The Revenant devient alors l’histoire d’une incommensurable et double douleur, celle des blessures et celle de la perte de Hawk, et d’une inextinguible soif de vengeance. Malgré son corps meurtri, Glass n’aura de cesse de retrouver Fitzgerald…
Dans d’immenses paysages de neige, entre forêts et rivière, montagnes et ravins, Alejandro G. Inarritu installe les éléments d’une quête obsessionnelle jalonnée d’obstacles à-priori insurmontables. Mais la volonté de survie de Glass est telle qu’il rampera, se trapinera avant de réussir à se redresser, claudiquant, pour avancer toujours.

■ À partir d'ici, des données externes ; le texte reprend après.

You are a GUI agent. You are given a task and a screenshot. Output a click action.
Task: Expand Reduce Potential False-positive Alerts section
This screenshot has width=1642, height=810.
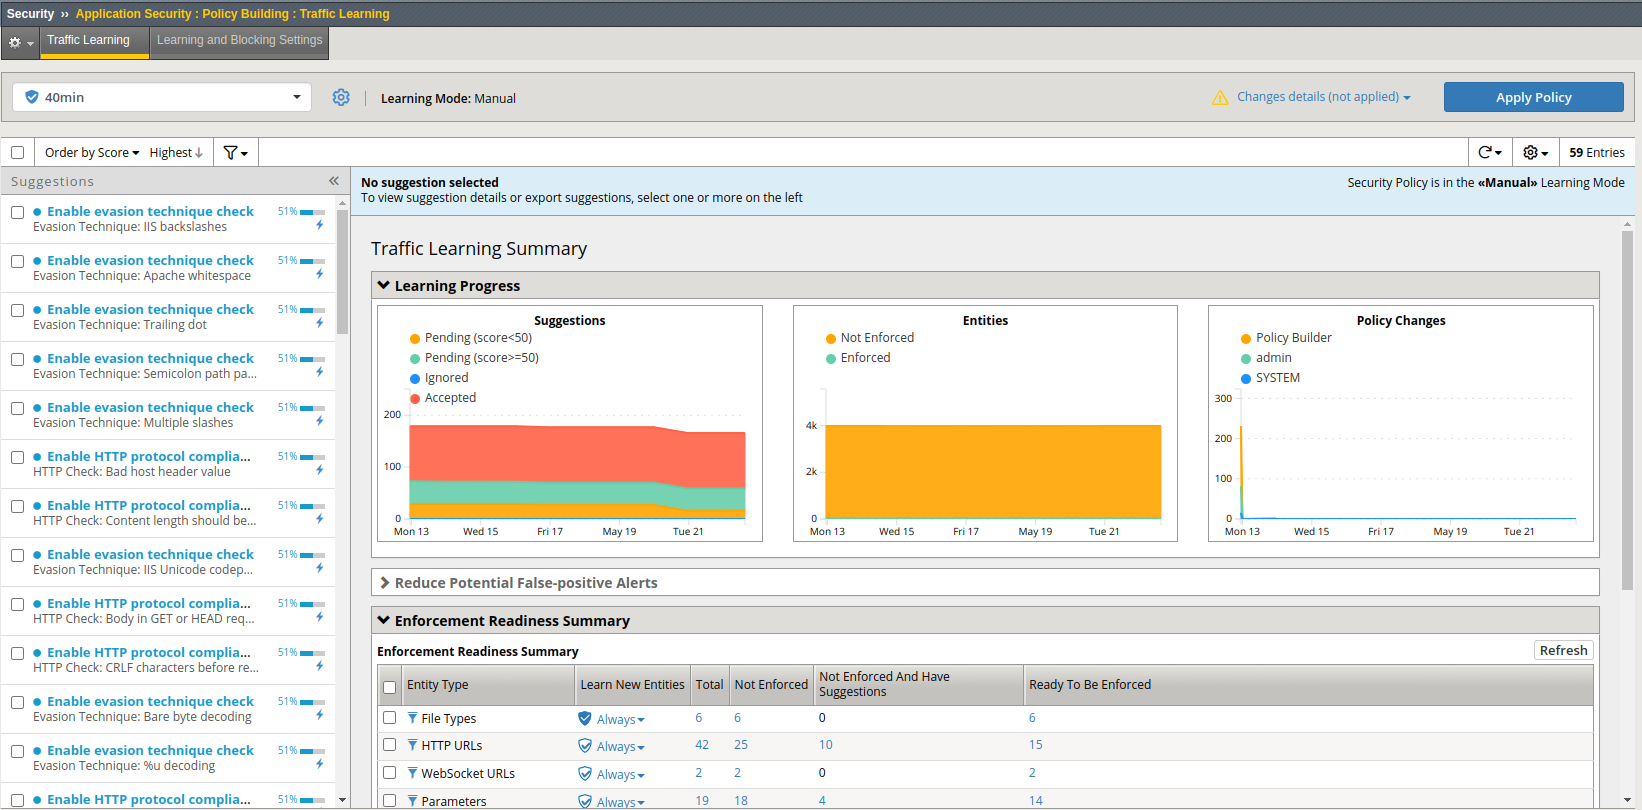(x=525, y=583)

Et le cinéaste met face à face une nature inquiétante, fascinante, parfois belle face à un homme minuscule et fragile mais dont l’esprit et le corps sont capables d’endurer les pires épreuves pour… renverser des montagnes.
Usant de la seule lumière du jour, Inarritu filme très souvent ses personnages en contre-plongée, non point ici pour les héroïser à l’instar de ce que faisait John Ford avec John Wayne, mais pour les inscrire dans les gigantesques futaies, dans des ciels aussi gris que vastes, plus généralement dans un espace démesuré qui les dépasse. Avec un sens certain de l’action, le cinéaste réussit des séquences d’anthologie au rang desquelles l’attaque, filmée au plus près, du grizzly est un véritable must. On n’avait pas encore vu, sur grand écran, une ourse attaquant, avec une telle violence, un être humain. Mais il y en a beaucoup d’autres, souvent très sauvages, comme celle du cheval mort dont on dira rien de plus ici…
Si The Revenant doit beaucoup à Leonardo DiCaprio, les autres comédiens sont également remarquables et, au premier chef, Tom Hardy qui, avec une angoissante fureur, campe Fitzgerald, aventurier au long cours et assassin de hasard. Mais, évidemment, DiCaprio a hérité, avec Glass, d’un personnage plus grand que nature. Faisant fi de sa peur et de ses faiblesses, le trappeur prend conscience de la possibilité de sa propre mort avant de parvenir à se défaire de son désir de destruction. Etre revenu d’entre les morts, Glass dira, lors de son ultime face-à-face avec Fitzgerald: « La vengeance n’appartient qu’au Créateur ». Les traits creusés mais le regard très bleu, Leonardo DiCaprio tourne, ici, définitivement le dos à sa (fausse) image de mignon play-boy pour confirmer, si besoin était, qu’il est un grand comédien au jeu intense et habité. The Revenant est un grand film.
THE REVENANT Drame (USA – 2h36) de Alejandro G. Inarritu avec Leonardo DiCaprio, Tom Hardy, Domhnall Gleeson, Will Poulter, Forrest Goodluck, Paul Anderson, Kristoffer Joner, Grace Dove. Interdit aux moins de 12 ans. Dans les salles le 24 février.